Exercise data =

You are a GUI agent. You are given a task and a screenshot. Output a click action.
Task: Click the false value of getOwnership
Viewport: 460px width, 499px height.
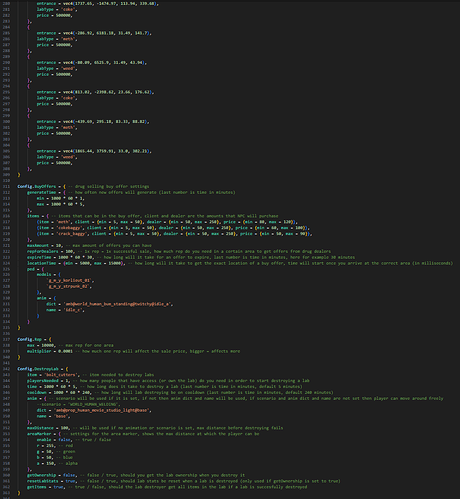69,475
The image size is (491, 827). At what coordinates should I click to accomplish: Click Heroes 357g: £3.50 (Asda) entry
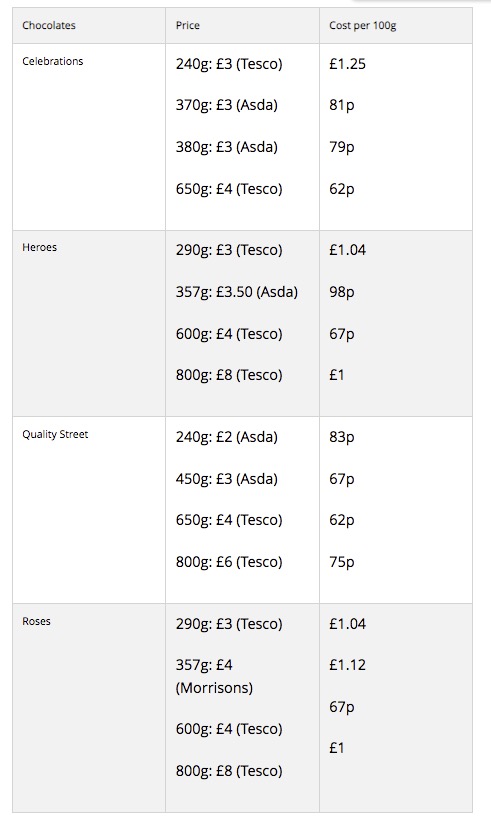click(237, 292)
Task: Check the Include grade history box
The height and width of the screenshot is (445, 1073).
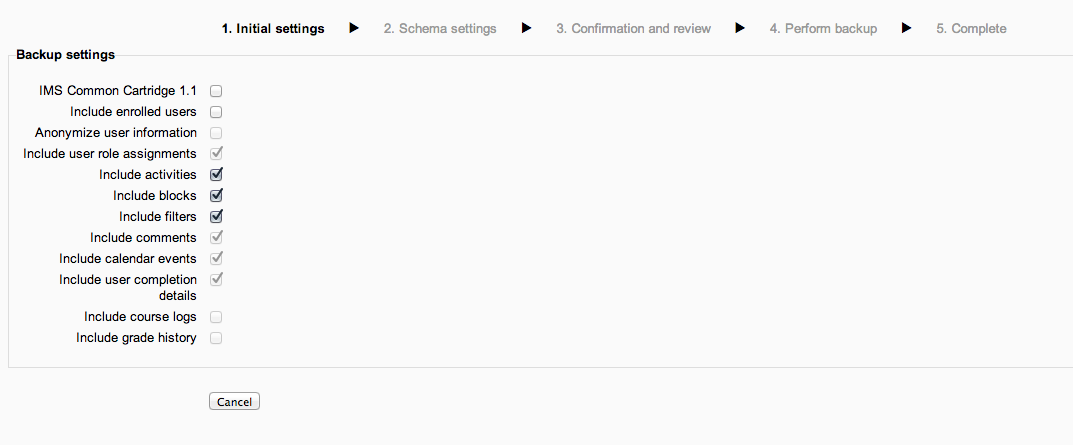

About this exercise =
Every line in the records above with the string "screenshot" in it should be shown.

Reply to the exercise =
You are a GUI agent. You are given a task and a screenshot. Output a click action.
The height and width of the screenshot is (445, 1073).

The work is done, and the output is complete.